Hi there GATK team!
I'm new in this field. I have a question about the strategy that I should adopt. I have 65 human WES, but it's not a simple case of cases vs control because I have different types of cases (different phenotypes) that I want to analyze in separate groups. I don’t have 30 samples of each phenotype, so I don’t know if I should do Hard Filtering or VQSR.
What would be the right way to go?
Thanks so much in advance!
We recommend that you have at least 30 exomes for VQSR. If you have fewer than that then we recommend hard filtering ad you can find more info on that here: https://software.broadinstitute.org/gatk/documentation/article.php?id=2806.
If for some phenotype it is on the borderline of that threshold then it will be a more of a judgment call. Please try it and let me know if you face any issues.
Because the Joint Genotyping should be separate for each phenotype right?

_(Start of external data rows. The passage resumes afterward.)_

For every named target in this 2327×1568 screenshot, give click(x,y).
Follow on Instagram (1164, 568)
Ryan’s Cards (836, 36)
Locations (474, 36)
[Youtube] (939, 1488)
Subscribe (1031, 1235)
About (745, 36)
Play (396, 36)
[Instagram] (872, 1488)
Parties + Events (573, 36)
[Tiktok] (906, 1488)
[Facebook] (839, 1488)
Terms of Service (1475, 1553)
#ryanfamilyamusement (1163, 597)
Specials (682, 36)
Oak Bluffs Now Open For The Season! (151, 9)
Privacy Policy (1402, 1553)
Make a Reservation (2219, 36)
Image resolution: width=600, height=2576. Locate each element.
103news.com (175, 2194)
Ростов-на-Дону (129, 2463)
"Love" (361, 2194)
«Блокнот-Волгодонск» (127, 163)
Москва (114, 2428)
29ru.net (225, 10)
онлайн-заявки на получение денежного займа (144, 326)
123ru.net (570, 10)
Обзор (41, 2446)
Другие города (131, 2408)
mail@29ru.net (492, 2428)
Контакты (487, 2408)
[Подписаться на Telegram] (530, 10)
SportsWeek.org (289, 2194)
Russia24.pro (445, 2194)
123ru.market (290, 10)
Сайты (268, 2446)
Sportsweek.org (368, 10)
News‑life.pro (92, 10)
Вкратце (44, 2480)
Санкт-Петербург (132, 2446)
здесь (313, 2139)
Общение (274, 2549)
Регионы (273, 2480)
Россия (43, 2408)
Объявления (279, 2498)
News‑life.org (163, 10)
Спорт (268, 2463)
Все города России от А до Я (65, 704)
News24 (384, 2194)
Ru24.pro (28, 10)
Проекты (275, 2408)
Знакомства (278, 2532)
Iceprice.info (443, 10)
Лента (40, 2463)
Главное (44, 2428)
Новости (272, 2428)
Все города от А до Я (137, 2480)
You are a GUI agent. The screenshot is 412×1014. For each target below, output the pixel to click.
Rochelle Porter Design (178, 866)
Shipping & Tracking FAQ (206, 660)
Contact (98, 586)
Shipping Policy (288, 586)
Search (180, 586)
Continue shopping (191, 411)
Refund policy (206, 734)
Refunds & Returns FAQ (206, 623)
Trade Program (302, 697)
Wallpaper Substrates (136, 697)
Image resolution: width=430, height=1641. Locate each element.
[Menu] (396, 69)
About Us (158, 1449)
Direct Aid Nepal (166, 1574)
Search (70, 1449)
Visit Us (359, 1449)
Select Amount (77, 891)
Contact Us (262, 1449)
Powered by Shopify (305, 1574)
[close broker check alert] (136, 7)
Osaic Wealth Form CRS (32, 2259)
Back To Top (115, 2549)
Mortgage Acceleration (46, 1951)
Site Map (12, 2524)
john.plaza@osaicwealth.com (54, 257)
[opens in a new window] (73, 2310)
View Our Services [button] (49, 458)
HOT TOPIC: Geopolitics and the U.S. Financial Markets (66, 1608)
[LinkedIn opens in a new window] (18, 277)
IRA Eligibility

You can do joint genotyping on your entire set of samples. Here is a doc that gives you more info on why you should do join genotyping.
Sorry, I don't think I'm explaining my doubt correctly.
If I do Joint Genotyping on my entire set of samples, can I then separate then in the different subsets (different phenotypes)? Or the Joint Genotyping should be for each subset? Because I’ll obtain a multi-sample vcf, but the filter values correspond to all samples, not to the subsets.
Are you working on somatic or germline variants?
If it is somatic, then we recommend you do not do joint genotyping. if it is germline, you can find info in this thread.
In that case, you should do joint genotyping for all the 31 samples together(as explained in this thread) and then use SelectVariants to extract one or more samples from a callset based on either a complete sample name or a pattern match.
VQSR is used to prepare the vcf file for the filtering process, while SelectVariants is used to filter the variants. Hence, you should use VQSR before SelectVariants.